Top of Records to use

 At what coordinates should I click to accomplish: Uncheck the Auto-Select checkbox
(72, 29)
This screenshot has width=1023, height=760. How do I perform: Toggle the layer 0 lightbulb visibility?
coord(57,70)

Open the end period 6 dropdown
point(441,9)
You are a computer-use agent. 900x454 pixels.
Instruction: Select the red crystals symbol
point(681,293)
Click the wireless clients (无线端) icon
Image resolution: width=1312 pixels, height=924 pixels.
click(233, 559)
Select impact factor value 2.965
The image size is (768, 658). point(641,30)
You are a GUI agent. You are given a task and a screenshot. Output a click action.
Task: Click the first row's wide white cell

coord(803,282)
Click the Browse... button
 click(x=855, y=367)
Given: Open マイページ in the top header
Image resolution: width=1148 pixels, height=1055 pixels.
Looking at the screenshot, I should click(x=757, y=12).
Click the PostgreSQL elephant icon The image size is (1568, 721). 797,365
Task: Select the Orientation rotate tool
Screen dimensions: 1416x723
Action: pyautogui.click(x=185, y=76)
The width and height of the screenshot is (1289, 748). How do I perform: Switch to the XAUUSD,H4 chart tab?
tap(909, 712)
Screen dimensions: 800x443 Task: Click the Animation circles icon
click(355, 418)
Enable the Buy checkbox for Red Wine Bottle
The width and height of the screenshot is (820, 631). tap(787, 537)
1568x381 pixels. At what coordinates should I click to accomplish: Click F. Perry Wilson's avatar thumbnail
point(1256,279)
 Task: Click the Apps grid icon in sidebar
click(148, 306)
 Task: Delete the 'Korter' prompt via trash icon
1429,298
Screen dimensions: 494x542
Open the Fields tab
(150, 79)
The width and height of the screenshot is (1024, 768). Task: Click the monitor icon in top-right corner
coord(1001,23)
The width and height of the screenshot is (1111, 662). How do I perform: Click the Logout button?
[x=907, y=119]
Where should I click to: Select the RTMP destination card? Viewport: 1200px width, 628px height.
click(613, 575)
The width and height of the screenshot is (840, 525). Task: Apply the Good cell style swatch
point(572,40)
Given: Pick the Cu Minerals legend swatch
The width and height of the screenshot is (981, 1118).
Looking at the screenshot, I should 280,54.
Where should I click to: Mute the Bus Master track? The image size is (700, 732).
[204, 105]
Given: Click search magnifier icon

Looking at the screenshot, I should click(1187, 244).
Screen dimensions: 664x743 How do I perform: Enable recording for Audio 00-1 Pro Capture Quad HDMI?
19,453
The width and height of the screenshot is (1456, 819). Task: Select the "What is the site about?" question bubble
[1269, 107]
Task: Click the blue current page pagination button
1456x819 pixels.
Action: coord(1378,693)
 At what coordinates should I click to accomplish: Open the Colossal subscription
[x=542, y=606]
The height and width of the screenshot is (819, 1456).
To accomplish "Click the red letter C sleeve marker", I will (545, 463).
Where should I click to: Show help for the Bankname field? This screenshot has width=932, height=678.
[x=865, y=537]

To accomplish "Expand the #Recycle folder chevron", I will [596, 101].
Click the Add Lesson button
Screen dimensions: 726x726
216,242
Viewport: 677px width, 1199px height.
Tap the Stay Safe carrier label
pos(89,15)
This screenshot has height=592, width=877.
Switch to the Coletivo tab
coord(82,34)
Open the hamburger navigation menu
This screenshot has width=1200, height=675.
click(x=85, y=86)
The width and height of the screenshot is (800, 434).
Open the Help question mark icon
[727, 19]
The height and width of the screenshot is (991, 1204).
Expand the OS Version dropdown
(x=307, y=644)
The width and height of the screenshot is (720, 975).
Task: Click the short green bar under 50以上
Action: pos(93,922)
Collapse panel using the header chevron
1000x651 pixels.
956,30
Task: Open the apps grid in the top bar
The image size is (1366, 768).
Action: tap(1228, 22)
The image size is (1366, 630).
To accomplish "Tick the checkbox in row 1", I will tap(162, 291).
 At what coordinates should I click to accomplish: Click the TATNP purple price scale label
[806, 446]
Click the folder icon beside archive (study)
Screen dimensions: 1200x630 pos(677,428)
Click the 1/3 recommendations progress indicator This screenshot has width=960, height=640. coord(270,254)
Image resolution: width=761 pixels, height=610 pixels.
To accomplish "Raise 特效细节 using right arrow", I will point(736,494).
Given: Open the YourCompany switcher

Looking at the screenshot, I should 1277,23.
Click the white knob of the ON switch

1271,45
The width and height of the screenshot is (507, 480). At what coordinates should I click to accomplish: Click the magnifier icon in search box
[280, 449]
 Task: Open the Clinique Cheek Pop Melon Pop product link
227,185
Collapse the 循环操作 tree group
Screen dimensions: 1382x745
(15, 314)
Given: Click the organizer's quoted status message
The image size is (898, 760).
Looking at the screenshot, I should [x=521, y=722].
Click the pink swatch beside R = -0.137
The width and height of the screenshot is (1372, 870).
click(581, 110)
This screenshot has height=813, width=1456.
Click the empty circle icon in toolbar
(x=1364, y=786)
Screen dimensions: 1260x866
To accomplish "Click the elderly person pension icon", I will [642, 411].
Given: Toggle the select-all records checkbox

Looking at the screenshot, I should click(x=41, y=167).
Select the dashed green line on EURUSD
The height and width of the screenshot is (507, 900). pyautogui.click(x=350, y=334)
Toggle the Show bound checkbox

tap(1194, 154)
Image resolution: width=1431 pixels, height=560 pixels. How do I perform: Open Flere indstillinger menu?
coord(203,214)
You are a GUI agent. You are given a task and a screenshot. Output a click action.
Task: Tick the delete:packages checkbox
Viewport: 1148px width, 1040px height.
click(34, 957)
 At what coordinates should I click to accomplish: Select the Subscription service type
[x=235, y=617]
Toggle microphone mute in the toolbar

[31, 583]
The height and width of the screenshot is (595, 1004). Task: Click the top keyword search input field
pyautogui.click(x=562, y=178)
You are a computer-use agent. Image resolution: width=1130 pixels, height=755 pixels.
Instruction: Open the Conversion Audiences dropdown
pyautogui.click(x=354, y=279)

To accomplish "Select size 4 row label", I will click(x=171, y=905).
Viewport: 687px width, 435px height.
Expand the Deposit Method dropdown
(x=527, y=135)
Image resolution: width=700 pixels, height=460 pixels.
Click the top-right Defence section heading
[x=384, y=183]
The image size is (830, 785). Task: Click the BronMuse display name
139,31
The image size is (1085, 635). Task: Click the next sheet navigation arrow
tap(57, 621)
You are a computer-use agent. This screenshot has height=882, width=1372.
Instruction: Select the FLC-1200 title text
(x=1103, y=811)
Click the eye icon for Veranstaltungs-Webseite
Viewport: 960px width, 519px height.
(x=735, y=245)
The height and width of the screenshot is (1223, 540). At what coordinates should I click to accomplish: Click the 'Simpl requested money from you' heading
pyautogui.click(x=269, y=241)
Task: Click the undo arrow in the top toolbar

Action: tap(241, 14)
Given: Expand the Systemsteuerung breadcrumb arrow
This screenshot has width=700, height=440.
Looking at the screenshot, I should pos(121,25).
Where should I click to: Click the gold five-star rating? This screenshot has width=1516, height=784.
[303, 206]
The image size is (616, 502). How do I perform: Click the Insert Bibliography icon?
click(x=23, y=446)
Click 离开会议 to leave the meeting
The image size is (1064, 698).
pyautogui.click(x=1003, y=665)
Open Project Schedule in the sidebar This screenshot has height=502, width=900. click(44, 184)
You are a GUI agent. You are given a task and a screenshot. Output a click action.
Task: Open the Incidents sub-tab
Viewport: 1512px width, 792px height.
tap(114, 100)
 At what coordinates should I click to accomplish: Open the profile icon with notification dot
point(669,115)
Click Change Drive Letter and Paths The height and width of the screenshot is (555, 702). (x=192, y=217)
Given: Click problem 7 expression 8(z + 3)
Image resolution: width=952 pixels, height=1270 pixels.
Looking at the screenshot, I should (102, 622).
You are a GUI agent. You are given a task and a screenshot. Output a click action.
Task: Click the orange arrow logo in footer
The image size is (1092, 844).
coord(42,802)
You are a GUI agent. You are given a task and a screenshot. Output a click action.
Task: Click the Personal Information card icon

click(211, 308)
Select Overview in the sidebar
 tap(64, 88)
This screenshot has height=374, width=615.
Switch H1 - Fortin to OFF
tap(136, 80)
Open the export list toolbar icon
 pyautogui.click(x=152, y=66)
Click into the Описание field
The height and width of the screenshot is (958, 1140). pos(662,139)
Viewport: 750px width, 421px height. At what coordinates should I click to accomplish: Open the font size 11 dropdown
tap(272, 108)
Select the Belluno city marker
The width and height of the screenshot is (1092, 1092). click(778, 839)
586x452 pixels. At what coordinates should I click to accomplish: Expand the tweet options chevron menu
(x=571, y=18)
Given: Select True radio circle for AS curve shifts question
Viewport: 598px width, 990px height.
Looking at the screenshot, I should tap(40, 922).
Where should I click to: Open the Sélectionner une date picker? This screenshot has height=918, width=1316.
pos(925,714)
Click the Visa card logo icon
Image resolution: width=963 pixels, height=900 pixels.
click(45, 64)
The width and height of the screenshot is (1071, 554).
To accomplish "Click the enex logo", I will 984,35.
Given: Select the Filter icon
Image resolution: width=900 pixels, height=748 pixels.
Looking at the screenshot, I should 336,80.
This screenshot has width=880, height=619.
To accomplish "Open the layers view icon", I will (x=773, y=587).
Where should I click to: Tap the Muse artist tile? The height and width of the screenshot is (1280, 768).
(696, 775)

Bottom of Records to use

- **Instructions to follow**
The expected answer is an exact copy of the lines above, beginning at the line with "Where should I click to: Show" and ending at the line with "This screenshot has height=592, width=877.", with both ends in.

- **Result of the exercise**
Where should I click to: Show help for the Bankname field? This screenshot has width=932, height=678.
[x=865, y=537]

To accomplish "Expand the #Recycle folder chevron", I will [596, 101].
Click the Add Lesson button
Screen dimensions: 726x726
216,242
Viewport: 677px width, 1199px height.
Tap the Stay Safe carrier label
pos(89,15)
This screenshot has height=592, width=877.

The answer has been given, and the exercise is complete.